The "crawl" and "walk" phases focus on these read-only tasks, helping business owners do more with less by requesting information such as their average monthly burn rate and remaining runway, or by asking for the generation of a simple cash flow report. The roadmap will then transition to a "run" phase, where the AI assumes a more autonomous role, part of a larger industry movement toward secure transaction capabilities. Recognizing the risks, Gruendemann emphasizes that this future will require safeguards, including a "human in the loop" with ultimate "veto power."

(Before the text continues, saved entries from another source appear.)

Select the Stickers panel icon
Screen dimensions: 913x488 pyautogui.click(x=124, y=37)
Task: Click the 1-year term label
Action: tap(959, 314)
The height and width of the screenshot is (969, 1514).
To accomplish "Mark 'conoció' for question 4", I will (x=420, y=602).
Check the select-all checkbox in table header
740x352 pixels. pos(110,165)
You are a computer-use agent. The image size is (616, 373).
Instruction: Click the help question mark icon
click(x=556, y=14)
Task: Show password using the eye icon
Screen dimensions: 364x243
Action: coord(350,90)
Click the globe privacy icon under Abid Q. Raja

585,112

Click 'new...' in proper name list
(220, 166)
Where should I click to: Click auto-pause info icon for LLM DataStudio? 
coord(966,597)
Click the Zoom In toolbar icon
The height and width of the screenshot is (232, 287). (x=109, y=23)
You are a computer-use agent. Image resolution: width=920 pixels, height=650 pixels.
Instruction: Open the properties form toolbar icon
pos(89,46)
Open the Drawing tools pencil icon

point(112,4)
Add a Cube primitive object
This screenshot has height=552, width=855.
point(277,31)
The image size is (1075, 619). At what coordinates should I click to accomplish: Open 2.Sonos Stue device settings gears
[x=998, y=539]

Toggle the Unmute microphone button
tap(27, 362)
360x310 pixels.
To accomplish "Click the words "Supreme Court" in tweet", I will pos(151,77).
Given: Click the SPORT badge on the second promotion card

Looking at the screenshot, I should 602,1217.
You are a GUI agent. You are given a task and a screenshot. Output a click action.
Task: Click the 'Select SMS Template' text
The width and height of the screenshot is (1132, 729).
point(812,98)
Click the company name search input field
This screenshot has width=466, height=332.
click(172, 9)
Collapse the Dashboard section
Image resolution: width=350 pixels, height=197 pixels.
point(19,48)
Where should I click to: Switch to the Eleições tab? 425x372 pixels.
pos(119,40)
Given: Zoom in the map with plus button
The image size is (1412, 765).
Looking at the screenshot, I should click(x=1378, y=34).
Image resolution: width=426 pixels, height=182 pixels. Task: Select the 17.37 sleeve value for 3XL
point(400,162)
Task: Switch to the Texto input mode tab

  • AI takes the wheel: "In the not-so-distant future, AI will begin to take on more ownership and action on behalf of people. With the proper safeguards in place, clients will be able to explicitly grant AI the authority to take actions on their behalf. These use cases could include asking ChatGPT to send a wire to a vendor, or instructing Gemini to generate a cash flow statement and send it to an accountant."

Ultimately, Gruendemann explains that this change requires a complete shift in a bank's mindset. He predicts a future where banking becomes more of a "financial infrastructure layer," with AI interacting with the bank more than the clients it represents. The move toward AI-driven value is beginning to rewrite enterprise-level strategy. Under this model, a bank's primary purpose becomes providing the secure foundation for clients to use their own data as they see fit.

That transformation could create a clear dividing line in the industry, he says. "I think there's going to be a bifurcation between the banks that are trying to protect what they've built and the banks that truly see their clients' data as their data."